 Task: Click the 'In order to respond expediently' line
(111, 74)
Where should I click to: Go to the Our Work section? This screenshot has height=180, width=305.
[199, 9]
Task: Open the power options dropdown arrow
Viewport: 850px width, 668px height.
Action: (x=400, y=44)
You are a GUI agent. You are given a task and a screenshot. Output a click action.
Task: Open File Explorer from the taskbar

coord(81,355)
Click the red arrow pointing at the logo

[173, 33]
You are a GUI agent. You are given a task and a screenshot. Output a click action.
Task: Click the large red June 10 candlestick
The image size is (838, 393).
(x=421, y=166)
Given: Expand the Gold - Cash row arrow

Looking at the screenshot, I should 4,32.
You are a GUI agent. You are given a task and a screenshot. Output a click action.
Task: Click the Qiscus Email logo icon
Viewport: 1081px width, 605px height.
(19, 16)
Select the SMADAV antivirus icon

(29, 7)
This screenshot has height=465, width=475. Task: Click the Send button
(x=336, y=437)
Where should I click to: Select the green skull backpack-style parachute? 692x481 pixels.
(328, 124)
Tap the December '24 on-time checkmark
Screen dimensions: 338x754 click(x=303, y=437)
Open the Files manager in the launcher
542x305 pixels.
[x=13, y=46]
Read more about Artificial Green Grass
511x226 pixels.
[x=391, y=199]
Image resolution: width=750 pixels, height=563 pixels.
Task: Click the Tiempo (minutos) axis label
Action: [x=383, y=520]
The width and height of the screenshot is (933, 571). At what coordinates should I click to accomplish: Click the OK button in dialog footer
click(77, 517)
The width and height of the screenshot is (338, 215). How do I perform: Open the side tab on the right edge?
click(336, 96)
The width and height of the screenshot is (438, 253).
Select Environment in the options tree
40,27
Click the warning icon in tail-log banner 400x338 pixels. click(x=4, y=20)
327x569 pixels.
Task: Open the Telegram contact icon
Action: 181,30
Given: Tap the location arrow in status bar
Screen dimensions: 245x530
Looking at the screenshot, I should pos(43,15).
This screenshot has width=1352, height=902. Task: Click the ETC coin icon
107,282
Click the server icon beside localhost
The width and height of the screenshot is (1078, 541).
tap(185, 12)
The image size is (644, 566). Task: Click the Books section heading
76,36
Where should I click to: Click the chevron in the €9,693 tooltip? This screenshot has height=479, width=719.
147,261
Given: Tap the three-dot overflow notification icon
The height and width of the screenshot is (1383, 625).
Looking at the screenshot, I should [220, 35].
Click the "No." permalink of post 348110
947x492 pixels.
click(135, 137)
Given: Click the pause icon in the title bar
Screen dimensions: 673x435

++++++++++

- Exercise directions: All of the material must be reproduced exactly.

- Solution:
 Task: Click the 'In order to respond expediently' line
(111, 74)
Where should I click to: Go to the Our Work section? This screenshot has height=180, width=305.
[199, 9]
Task: Open the power options dropdown arrow
Viewport: 850px width, 668px height.
Action: (x=400, y=44)
You are a GUI agent. You are given a task and a screenshot. Output a click action.
Task: Open File Explorer from the taskbar

coord(81,355)
Click the red arrow pointing at the logo

[173, 33]
You are a GUI agent. You are given a task and a screenshot. Output a click action.
Task: Click the large red June 10 candlestick
The image size is (838, 393).
(x=421, y=166)
Given: Expand the Gold - Cash row arrow

Looking at the screenshot, I should 4,32.
You are a GUI agent. You are given a task and a screenshot. Output a click action.
Task: Click the Qiscus Email logo icon
Viewport: 1081px width, 605px height.
(19, 16)
Select the SMADAV antivirus icon

(29, 7)
This screenshot has height=465, width=475. Task: Click the Send button
(x=336, y=437)
Where should I click to: Select the green skull backpack-style parachute? 692x481 pixels.
(328, 124)
Tap the December '24 on-time checkmark
Screen dimensions: 338x754 click(x=303, y=437)
Open the Files manager in the launcher
542x305 pixels.
[x=13, y=46]
Read more about Artificial Green Grass
511x226 pixels.
[x=391, y=199]
Image resolution: width=750 pixels, height=563 pixels.
Task: Click the Tiempo (minutos) axis label
Action: [x=383, y=520]
The width and height of the screenshot is (933, 571). At what coordinates should I click to accomplish: Click the OK button in dialog footer
click(77, 517)
The width and height of the screenshot is (338, 215). How do I perform: Open the side tab on the right edge?
click(336, 96)
The width and height of the screenshot is (438, 253).
Select Environment in the options tree
40,27
Click the warning icon in tail-log banner 400x338 pixels. click(x=4, y=20)
327x569 pixels.
Task: Open the Telegram contact icon
Action: 181,30
Given: Tap the location arrow in status bar
Screen dimensions: 245x530
Looking at the screenshot, I should pos(43,15).
This screenshot has width=1352, height=902. Task: Click the ETC coin icon
107,282
Click the server icon beside localhost
The width and height of the screenshot is (1078, 541).
tap(185, 12)
The image size is (644, 566). Task: Click the Books section heading
76,36
Where should I click to: Click the chevron in the €9,693 tooltip? This screenshot has height=479, width=719.
147,261
Given: Tap the three-dot overflow notification icon
The height and width of the screenshot is (1383, 625).
Looking at the screenshot, I should [220, 35].
Click the "No." permalink of post 348110
947x492 pixels.
click(135, 137)
Given: Click the pause icon in the title bar
Screen dimensions: 673x435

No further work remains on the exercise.